How do you start having those conversations? Because sometimes I feel like it's all I can do with the teenagers to get them to listen to me about anything, much less a, hey, mom's having a week or mom's doing this or mom's got this big goal. You know, like how do you get them in the habit of listening with you and communicating back with you? Yeah, that's a great question. One, start small, start small and set your expectations that you're asking a teenager to focus on you. Yeah.

They're self-centered. They're supposed to focus. Oh, there's that. Yeah. They're supposed to focus on themselves. So what I, what I first and foremost always do is really communicate with my husband and he is very aware of what's going on with me. And I, especially even when I had my laundry basket epiphany, I called him that day and I said, babe, I'm not doing well.

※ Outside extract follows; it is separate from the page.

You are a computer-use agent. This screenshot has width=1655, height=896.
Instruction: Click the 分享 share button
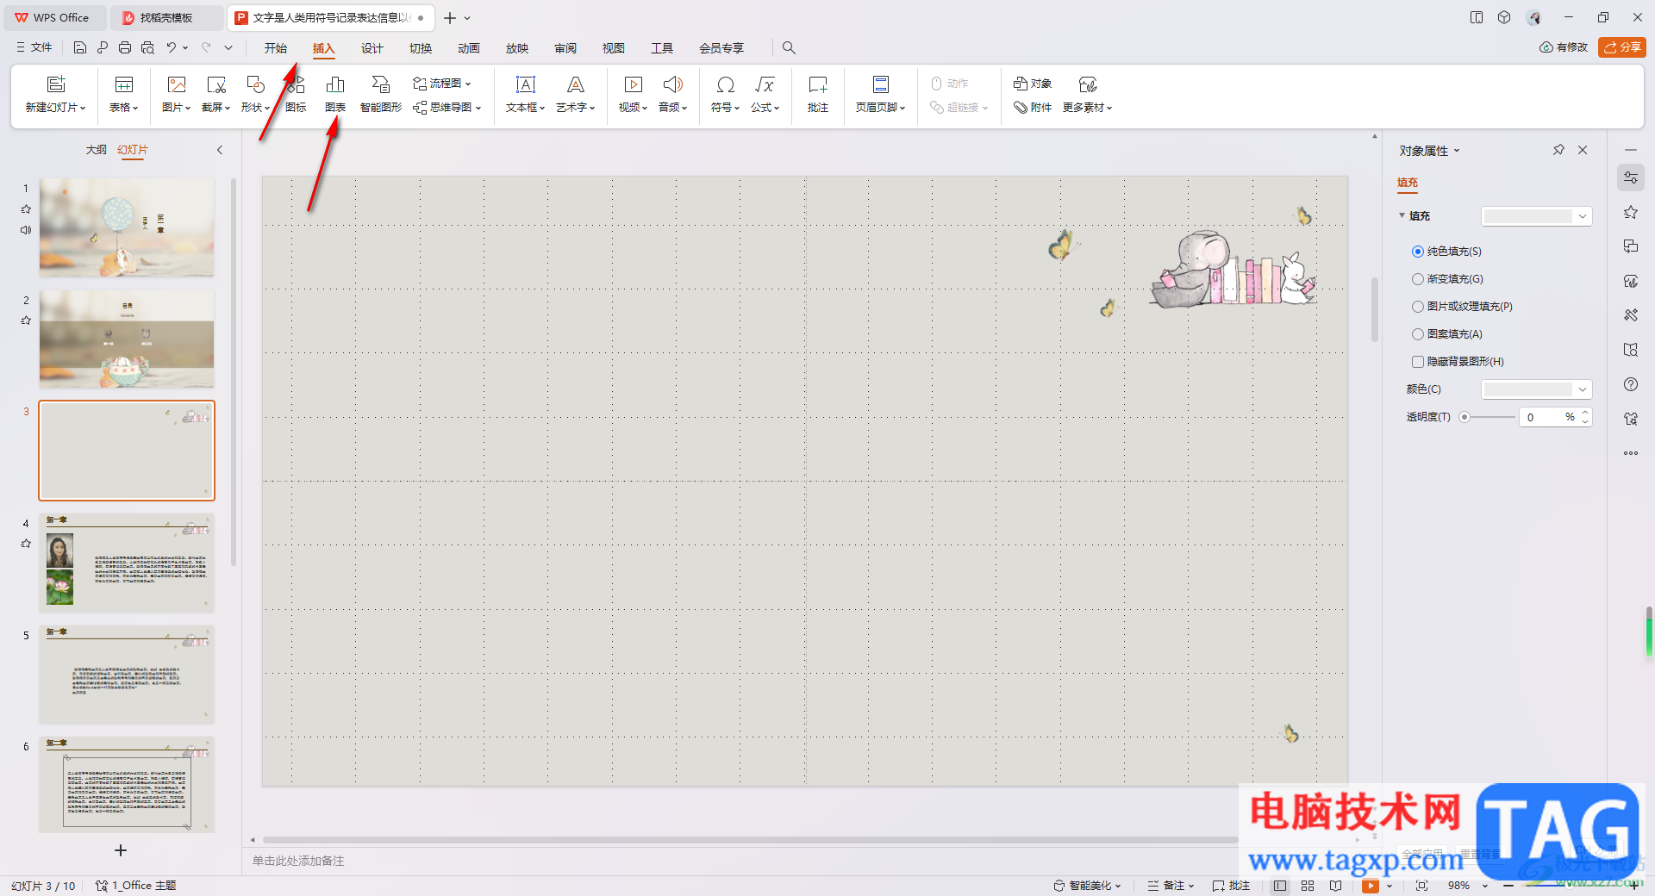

I don't need you to do anything, but just to know that I'm going to be working on some things and I just would love your support. Great. At least he was privy. At least I had a teammate. At least I didn't feel like I was doing this life and motherhood and business thing alone. One of the things I created with our family is I call it the Sunday sink.

And it takes 10 minutes on a Sunday. And I ask my entire family to come around the kitchen island. Everybody brings their calendars and we go around one at a time. And we say, what do you have going on this week? What are you focusing on this week? What do you want to happen this week? They get to go. My husband gets to go. I get to go. So we're all kind of equal.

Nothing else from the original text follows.